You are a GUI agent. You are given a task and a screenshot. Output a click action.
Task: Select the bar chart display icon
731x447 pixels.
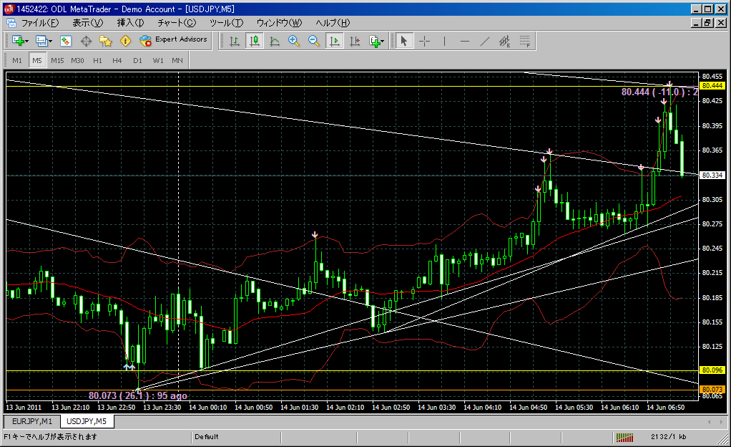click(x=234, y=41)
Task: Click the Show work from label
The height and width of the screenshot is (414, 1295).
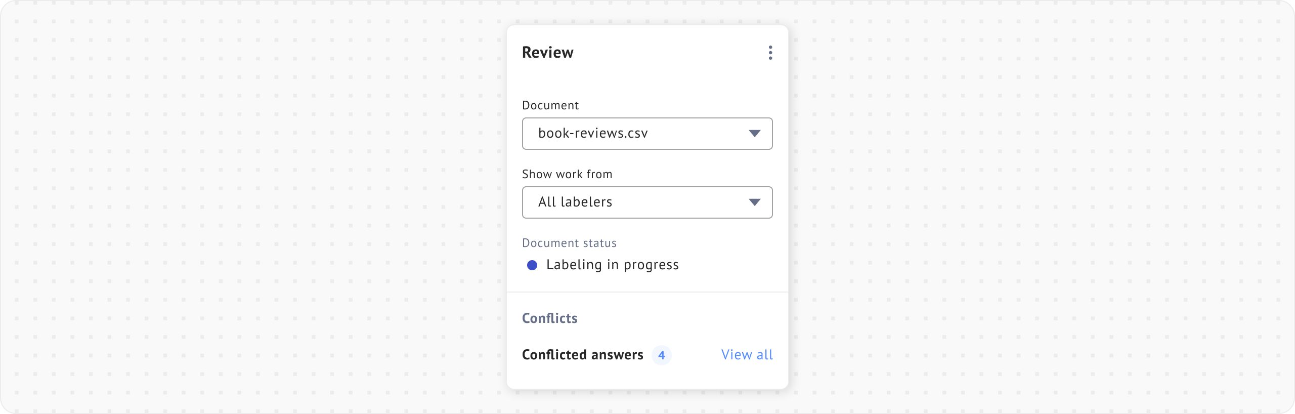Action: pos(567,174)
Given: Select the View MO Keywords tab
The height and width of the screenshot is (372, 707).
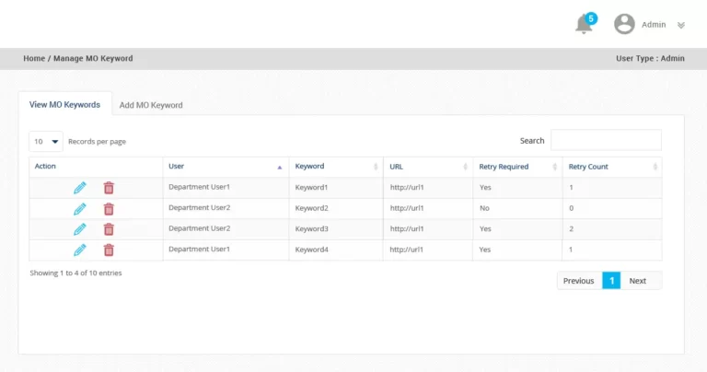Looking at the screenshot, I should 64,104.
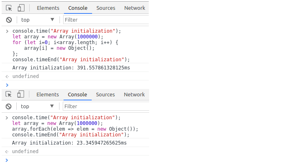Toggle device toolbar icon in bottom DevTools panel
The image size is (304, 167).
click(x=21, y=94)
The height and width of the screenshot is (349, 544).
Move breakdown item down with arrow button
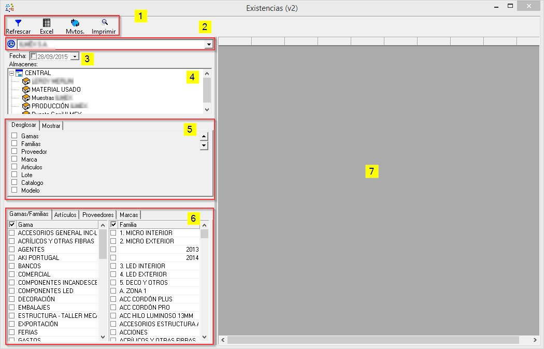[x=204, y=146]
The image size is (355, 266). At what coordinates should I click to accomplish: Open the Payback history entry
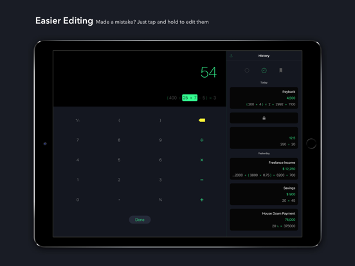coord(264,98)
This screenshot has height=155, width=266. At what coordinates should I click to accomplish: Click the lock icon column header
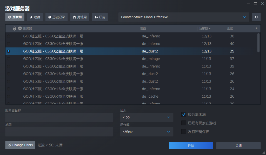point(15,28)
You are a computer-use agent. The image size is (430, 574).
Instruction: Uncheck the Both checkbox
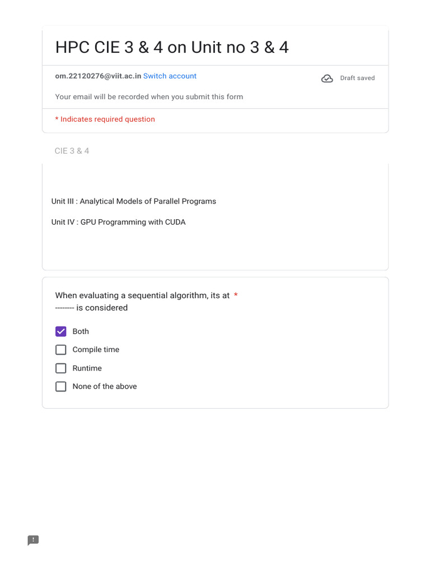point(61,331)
--
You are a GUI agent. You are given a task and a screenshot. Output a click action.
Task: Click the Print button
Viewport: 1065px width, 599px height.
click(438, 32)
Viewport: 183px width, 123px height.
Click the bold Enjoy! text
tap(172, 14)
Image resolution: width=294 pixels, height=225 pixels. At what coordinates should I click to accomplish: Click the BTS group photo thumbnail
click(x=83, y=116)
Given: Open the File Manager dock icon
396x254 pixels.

— What is expected —
Among the lines above, repeat exactly those from the line with "Viewport: 1065px width, 599px height." to the line with "396x254 pixels.", counting both ends.

— Result —
Viewport: 1065px width, 599px height.
click(438, 32)
Viewport: 183px width, 123px height.
Click the bold Enjoy! text
tap(172, 14)
Image resolution: width=294 pixels, height=225 pixels. At what coordinates should I click to accomplish: Click the BTS group photo thumbnail
click(x=83, y=116)
Given: Open the File Manager dock icon
396x254 pixels.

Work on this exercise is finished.